Malin Lindqvist Appell conducts research into several enzymes that can influence the effect of thiopurine treatment. Photo credit Kajsa Juslin
A family of drugs known as thiopurines that kills cancer cells was developed in the 1950s.
“Treating children with acute leukaemia, which is a type of blood cancer, with a thiopurine drug had an extremely good effect on survival. Some patients, however, experienced fatal side effects and it was not at the time understood why”, says Malin Lindqvist Appell, associate professor in the Division of Drug Research at Linköping University.
In the patients who suffered severe side effects, the body was not able to form new blood cells. Their immune system became so compromised that many patients contracted blood poisoning, which killed them. This remains even today a feared side effect of thiopurine treatment, but advances in research mean that it can nearly always be avoided. Photo credit Kajsa Juslin
An explanation for the fatal adverse reactions was discovered during the 1970s, when scientists identified an enzyme in the body that inactivates the drug. This enzyme was given the name thiopurine methyltransferase, or TPMT. Those who experienced severe side effects of the thiopurine treatment had a low activity of the enzyme, TPMT. We now know that approximately one in ten people has a variant of the gene coding for TPMT that causes a low degree of conversion of thiopurine drugs.
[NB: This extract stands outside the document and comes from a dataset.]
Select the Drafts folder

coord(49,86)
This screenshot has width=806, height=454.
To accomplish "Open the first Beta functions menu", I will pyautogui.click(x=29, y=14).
One person in 300 lacks the enzyme completely, and may die if given a normal dose of a thiopurine drug.
When Malin Lindqvist Appell embarked on her research career in 1999, the professor in the research group she joined, Curt Petersson, was laying the foundations for TPMT analysis. As a consequence, their lab in Linköping became the leading lab in Sweden.
“TPMT is one of few examples in the field of pharmacogenetics where there is an extremely clear link between genetics, clinical effect, and adverse effects. This is why it has been possible to introduce the analysis into clinical procedures in healthcare”, says Malin Lindqvist Appell.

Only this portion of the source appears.